Content makes up a huge part of any inbound marketing strategy. The idea is that a company can and should be providing a lot of upfront value to prospects, long before they try to make a sale. Content can be anything from informational blog posts to downloadable white papers, explainer videos, or case studies. 

Persona Driven

Inbound marketing is also driven by buyer personas. The better you know the specific person you’re selling to, the better you can focus your message in a way that will speak to them. For instance, making a sale to a CEO requires a much different tact and messaging than making a sale to someone a more junior level, who may have to get approval on a purchase. There are many factors outside of job titles that differentiate personas, like level of education, years of experience, size of company, family background, age and gender. 

Growth Focused

Inbound marketing is not just about moving prospects through your sales process — it’s about creating an automated lead generation and nurturing process that adds value at every stage. By providing excellent education and service to both prospects and customers, you get more repeat business as well as invaluable word of mouth marketing.


Related: Content Toolbox For Building Your B2B Brand [infographic]


Applying Inbound Marketing to Cybersecurity

Hopefully it is already becoming clear how the inbound marketing methodology could be effectively applied to the cybersecurity industry.
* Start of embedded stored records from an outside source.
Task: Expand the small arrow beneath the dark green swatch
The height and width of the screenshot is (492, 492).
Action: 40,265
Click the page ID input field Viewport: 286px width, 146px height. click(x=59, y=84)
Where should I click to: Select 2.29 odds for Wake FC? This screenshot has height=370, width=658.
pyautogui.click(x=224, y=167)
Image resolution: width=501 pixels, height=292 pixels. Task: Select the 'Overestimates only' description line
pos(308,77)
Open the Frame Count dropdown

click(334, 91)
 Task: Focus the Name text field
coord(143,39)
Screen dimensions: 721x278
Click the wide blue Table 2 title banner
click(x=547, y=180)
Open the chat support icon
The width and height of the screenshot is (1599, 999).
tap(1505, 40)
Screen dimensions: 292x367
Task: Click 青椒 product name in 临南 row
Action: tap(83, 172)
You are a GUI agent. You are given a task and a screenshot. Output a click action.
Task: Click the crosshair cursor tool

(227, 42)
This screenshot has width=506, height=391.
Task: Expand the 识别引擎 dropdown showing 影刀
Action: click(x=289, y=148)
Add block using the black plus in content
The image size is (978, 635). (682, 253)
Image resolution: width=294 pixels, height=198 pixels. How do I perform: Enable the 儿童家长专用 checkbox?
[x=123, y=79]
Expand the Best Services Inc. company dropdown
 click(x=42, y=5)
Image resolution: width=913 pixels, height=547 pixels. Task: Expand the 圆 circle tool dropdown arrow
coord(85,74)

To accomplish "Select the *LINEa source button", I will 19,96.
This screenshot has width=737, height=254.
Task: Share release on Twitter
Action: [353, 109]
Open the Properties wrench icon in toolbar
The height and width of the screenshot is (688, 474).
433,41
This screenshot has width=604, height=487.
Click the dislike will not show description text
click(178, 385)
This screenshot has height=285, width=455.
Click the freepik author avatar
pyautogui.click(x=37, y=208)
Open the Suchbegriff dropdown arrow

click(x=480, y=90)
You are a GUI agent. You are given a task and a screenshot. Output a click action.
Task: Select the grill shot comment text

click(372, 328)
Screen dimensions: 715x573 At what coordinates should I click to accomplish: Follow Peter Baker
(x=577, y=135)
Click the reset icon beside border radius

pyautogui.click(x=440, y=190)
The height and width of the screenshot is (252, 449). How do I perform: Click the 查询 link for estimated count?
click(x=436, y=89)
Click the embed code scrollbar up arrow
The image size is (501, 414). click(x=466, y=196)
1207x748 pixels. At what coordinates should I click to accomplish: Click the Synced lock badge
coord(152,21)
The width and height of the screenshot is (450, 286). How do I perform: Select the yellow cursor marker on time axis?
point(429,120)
To be clear, following are three key ways that the inbound marketing methodology can work for cybersecurity businesses. 

Understand Your Prospects Better…

Chances are you are already familiar, if not an expert, on your key buyer personas. Inbound marketing forces you to think even more deeply about what is most important to your personas and develop marketing messages and collateral that are specifically targeted to these people. Cybersecurity buyers — whether they are CISOs, IT managers, or small business CEOs — all have unique needs when it comes to education, benefits, and closing a sale. By implementing inbound marketing that is organized around buyer personas, you force your marketing team to think about what your prospects want and how you can serve them effectively at every step. 

…Educate Them…

The inbound marketing methodology is an ideal fit for industries like cybersecurity that have a lot of education to do for potential customers. Focusing your marketing energy on creating targeted educational content for prospects can do wonders for your sales pipeline in a few ways: 

    • Fresh, high-quality content is still the best way to improve the SEO of your website and attract more visitors
    • When your sales reps can send targeted, branded content to prospects that answers their questions in detail, those prospects are much more likely to stick around
    • The better your prospects understand the benefits of your solution, the less friction there will be in the sales process and they better equipped they’ll be to share your solutions with others in their network. 

…And Keep Them Engaged

The long sales cycle that can be involved in the cybersecurity industry means that you need to have a way to keep prospects engaged. Fresh content in addition to strategic automated email nurturing, also part of any successful inbound marketing campaign, can get you there. It’s not just about reminding your prospects that you exist and “sending a quick follow-up” but continuing to add value that’s specific to their problem. 


Related: Adjusting Tactics for Digital Marketing in an Economic Downturn


A hope-for-the-best marketing approach isn’t enough in this competitive environment. By implementing the inbound marketing methodology for your cybersecurity business, you will be giving yourself an advantage by serving your prospect and customers as best you can.